The trends the industry is experiencing could impact the automotive companies in different ways; from overlaps of value chain to a few components being made obsolete. For example, parts that gasoline vehicles use may no longer be the core value component for electric vehicles i.e. engine and transmission. Parts like e-motors and battery services will take over and become more relevant.

With the urban population nearly doubling in the next decade to approximately 600 million and almost 500 million trips per day by 2030, there is a need for policy support by government. It is forecasted that by 2027, four wheel EV sales will exceed the sales of Internal Combustion Engine (ICE) vehicles.
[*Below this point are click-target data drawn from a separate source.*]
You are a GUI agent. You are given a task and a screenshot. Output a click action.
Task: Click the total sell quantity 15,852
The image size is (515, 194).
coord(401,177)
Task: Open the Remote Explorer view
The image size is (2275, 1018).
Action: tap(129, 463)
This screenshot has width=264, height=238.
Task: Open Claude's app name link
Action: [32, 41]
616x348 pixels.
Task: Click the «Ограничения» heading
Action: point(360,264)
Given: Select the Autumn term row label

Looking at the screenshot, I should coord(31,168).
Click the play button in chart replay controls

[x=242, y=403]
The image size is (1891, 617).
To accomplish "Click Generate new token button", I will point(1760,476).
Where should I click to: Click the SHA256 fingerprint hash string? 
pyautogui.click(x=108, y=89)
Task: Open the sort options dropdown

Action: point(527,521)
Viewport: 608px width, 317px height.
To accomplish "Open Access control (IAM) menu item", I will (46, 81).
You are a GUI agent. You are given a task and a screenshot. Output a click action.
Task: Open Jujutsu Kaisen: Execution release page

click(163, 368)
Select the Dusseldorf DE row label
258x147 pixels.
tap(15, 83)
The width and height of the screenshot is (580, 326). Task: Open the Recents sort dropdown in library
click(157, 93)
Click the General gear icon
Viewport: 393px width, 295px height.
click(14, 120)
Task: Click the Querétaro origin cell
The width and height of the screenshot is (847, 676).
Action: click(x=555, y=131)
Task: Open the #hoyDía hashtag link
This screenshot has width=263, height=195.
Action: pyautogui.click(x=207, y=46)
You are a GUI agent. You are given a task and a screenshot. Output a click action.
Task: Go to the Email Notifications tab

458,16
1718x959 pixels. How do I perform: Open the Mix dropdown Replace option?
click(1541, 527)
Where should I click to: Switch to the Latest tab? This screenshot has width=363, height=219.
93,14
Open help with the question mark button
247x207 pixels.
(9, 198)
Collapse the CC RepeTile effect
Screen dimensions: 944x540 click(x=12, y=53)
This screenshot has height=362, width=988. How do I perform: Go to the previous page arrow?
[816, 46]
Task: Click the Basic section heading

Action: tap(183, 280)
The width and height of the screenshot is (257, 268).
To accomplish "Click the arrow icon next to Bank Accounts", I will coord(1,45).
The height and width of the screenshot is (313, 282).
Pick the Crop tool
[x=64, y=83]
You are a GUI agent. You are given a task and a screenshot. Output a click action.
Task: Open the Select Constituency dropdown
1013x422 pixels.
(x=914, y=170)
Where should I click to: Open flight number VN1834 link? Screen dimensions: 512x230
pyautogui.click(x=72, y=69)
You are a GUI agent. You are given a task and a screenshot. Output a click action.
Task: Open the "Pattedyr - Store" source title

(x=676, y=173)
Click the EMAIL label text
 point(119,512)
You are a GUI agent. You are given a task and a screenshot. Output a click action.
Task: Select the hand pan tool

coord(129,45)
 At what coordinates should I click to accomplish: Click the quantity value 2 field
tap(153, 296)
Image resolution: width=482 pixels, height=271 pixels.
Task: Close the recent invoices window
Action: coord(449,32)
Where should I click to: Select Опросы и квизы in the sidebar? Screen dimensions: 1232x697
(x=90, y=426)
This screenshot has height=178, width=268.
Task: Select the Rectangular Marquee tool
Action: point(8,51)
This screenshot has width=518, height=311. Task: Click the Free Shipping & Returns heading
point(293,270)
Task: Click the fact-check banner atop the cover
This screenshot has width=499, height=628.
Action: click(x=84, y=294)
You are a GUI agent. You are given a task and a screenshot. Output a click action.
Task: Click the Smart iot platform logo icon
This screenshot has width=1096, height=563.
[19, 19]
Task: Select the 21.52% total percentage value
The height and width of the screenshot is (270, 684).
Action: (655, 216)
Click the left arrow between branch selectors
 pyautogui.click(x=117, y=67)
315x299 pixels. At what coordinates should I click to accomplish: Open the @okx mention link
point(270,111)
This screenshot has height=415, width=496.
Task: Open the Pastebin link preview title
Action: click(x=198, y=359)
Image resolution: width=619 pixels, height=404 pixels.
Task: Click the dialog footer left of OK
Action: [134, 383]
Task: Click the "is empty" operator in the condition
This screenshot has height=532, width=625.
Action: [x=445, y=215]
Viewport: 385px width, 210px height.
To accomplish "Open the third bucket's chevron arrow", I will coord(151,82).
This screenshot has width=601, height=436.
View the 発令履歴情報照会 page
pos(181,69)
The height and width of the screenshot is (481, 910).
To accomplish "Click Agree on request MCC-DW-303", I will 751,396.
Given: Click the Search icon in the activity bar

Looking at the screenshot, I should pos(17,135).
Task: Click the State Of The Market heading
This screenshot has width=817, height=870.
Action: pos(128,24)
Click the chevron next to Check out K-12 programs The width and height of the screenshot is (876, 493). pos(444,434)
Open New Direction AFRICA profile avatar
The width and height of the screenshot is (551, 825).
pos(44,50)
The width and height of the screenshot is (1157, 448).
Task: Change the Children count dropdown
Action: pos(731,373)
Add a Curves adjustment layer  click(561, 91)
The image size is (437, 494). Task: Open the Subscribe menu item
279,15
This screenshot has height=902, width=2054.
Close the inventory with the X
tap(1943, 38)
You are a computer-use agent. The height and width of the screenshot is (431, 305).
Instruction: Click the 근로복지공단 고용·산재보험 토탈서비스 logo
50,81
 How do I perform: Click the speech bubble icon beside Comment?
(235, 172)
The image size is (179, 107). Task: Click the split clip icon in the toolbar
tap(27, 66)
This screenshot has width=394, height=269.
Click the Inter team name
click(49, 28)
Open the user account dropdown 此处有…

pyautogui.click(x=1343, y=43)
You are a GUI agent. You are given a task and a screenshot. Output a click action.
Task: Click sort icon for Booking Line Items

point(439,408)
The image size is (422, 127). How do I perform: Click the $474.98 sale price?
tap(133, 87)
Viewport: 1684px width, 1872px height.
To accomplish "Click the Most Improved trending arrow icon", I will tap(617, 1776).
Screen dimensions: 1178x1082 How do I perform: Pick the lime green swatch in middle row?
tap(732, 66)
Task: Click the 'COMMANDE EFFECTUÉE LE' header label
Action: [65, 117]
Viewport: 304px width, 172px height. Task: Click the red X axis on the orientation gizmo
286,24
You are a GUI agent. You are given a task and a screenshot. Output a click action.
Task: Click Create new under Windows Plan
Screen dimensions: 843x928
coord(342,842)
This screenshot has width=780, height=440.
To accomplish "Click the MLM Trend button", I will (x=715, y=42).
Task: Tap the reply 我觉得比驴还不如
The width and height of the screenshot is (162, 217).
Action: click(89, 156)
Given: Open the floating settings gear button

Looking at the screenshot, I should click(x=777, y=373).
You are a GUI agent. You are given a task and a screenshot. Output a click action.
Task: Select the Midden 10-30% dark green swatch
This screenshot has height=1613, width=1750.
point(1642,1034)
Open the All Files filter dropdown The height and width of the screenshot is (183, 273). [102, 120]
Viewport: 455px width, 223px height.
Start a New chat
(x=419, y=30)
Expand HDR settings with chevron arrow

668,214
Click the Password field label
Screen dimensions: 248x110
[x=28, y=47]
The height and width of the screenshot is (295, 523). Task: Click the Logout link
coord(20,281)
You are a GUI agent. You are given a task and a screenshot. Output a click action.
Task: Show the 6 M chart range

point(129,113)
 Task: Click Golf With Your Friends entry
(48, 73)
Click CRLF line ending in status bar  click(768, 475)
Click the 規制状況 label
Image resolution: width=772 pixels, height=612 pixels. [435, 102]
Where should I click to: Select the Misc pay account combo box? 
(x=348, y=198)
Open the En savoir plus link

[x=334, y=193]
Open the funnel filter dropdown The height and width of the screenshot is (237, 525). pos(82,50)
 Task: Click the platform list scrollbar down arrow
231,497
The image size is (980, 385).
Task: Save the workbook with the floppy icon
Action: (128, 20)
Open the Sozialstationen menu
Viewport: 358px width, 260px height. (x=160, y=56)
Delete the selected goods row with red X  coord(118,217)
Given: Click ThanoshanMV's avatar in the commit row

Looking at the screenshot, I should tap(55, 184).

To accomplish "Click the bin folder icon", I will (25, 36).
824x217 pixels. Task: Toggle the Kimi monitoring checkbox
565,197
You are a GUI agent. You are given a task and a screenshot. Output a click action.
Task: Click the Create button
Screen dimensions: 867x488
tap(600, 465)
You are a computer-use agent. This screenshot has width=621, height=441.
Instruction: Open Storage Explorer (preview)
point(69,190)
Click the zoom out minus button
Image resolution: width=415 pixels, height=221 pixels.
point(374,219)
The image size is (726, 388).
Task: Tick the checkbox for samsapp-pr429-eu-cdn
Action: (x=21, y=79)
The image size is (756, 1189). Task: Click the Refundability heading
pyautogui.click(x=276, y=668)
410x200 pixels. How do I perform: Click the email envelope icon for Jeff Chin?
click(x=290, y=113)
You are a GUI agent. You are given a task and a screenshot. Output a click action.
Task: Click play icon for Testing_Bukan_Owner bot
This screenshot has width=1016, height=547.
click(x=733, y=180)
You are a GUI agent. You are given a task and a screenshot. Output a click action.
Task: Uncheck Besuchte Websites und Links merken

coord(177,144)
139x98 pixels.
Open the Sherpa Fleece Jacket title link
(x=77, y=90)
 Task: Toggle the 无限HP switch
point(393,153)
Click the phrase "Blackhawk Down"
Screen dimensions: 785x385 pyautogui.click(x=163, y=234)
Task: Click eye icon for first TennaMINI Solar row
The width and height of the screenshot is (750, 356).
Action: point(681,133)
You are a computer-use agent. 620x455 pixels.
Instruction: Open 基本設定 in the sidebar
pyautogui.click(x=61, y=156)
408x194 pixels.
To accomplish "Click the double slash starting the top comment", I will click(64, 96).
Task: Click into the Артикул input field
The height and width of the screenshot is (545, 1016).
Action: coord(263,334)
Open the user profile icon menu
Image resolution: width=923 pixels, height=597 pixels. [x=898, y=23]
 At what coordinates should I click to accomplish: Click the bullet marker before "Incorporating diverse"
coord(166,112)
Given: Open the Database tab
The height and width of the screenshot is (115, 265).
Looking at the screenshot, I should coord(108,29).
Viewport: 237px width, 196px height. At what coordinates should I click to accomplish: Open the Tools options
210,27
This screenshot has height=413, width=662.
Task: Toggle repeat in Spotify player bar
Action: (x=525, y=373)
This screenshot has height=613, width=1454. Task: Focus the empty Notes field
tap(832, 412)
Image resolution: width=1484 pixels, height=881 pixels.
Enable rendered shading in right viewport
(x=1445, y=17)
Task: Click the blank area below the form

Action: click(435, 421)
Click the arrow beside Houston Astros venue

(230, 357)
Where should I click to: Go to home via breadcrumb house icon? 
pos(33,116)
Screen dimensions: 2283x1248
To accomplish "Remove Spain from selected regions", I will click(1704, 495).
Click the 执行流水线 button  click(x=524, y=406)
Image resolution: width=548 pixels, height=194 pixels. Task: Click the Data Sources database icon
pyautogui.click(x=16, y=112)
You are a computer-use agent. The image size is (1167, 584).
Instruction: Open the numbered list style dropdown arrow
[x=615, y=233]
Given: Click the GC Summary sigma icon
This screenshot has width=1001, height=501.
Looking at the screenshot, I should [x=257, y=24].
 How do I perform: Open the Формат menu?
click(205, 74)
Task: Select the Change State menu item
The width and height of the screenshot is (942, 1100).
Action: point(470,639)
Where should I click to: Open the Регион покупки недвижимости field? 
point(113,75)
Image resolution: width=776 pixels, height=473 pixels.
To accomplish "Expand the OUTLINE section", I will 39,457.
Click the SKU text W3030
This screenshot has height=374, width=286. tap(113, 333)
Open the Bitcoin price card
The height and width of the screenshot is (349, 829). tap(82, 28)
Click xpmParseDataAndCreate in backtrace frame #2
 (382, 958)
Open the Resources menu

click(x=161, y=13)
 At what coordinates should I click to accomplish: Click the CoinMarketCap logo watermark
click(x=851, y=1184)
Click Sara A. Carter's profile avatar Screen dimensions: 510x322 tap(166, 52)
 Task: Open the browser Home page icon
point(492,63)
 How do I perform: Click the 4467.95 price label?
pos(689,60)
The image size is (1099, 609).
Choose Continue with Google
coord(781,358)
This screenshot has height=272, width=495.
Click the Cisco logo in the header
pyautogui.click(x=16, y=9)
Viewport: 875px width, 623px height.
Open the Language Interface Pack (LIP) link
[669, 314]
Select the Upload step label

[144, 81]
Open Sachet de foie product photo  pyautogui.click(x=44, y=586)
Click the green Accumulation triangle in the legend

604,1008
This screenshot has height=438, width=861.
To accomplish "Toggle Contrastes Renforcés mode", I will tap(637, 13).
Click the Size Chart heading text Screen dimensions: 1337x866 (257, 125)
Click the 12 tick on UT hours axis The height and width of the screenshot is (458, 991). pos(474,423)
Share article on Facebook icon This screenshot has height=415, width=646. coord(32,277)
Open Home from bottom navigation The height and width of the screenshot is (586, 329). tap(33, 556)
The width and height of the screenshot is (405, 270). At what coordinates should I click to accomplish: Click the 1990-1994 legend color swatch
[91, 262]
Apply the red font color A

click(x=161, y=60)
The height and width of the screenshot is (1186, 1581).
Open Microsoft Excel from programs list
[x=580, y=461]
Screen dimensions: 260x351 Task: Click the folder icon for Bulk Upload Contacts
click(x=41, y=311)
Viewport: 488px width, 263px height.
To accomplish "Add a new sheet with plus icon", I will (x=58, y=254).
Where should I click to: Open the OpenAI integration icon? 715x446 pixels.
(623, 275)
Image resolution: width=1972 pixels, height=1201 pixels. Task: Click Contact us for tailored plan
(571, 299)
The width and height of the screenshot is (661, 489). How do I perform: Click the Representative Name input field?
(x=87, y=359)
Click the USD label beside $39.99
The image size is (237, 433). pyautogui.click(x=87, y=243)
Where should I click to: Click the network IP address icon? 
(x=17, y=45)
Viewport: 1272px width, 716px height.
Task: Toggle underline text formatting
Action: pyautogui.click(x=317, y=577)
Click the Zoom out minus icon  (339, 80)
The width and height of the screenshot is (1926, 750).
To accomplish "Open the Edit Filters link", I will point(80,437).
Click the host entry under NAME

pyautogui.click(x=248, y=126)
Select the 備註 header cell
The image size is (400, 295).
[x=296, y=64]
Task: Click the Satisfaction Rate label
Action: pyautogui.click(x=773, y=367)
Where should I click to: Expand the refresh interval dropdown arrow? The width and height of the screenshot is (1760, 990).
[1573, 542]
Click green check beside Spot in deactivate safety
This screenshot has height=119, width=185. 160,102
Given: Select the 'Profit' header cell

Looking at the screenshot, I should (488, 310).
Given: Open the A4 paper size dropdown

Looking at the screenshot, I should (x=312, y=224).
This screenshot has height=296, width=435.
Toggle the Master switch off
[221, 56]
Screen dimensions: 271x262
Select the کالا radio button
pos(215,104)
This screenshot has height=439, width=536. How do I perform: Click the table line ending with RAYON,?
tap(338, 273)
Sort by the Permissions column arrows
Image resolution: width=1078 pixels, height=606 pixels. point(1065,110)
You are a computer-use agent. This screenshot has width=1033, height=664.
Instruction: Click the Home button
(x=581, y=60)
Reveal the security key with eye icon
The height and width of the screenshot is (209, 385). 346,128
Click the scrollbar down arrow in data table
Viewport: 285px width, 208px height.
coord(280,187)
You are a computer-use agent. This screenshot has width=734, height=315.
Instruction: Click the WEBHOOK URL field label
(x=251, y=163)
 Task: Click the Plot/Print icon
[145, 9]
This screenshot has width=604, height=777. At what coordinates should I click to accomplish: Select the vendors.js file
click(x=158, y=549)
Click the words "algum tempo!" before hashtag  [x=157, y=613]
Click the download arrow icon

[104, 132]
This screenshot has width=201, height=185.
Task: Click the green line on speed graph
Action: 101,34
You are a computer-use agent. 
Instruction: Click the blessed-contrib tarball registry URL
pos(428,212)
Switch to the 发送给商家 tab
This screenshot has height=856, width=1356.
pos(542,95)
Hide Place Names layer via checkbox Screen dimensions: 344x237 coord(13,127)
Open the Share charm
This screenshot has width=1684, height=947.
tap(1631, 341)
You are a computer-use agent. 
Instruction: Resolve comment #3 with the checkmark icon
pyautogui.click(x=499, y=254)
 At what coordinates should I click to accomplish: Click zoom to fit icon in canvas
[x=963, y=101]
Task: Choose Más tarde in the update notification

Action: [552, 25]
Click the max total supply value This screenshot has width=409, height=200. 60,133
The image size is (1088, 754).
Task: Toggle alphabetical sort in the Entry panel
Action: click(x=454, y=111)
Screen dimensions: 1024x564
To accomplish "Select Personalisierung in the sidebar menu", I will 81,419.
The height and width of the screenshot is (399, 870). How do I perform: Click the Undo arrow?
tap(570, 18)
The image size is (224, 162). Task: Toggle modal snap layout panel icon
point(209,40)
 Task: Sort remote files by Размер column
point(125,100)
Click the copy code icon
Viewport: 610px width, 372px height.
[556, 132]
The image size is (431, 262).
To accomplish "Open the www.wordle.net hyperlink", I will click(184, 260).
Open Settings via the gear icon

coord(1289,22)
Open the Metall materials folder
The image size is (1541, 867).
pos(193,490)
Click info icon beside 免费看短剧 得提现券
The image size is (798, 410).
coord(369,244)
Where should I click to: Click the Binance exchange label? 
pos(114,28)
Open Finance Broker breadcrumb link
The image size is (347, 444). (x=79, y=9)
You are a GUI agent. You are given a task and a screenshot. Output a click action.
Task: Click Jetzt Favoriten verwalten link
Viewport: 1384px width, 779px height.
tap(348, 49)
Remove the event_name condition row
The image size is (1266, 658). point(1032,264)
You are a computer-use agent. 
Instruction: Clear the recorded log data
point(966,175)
For this to happen, Karnataka is all set to procure and ply 40 electric buses, 100 four wheelers, 500 three wheelers and charging infrastructure across the city of Bengaluru. Moreover, through the FAME II scheme, government eyes 100% electric public transport and promote e-mobility. Through Expression of Interest (EoI), department of Heavy Industry has selected 11 cities out of 47 proposals from 44 cities. Once the tendering process is finalized by these 11 cities, Department of Heavy Industry is expected to spend about Rs. 437 crore under the FAME India (Phase I) scheme which includes, Rs. 40 crore as incentives for installation of charging infrastructure.

Several MNC’s have already taken steps in supporting the government’s e-mobility vision. Uber has partnered with Mahindra for electric vehicles, Suzuki and Toyota have partnered to roll out electric vehicles, Toyota has also partnered with Panasonic to create electric vehicle batteries. In addition, these companies have also shown interest in autonomous driving technology. This is the ideal time for any automotive MNC’s to exploit their strengths by joint ventures and/or greenfield investment in India.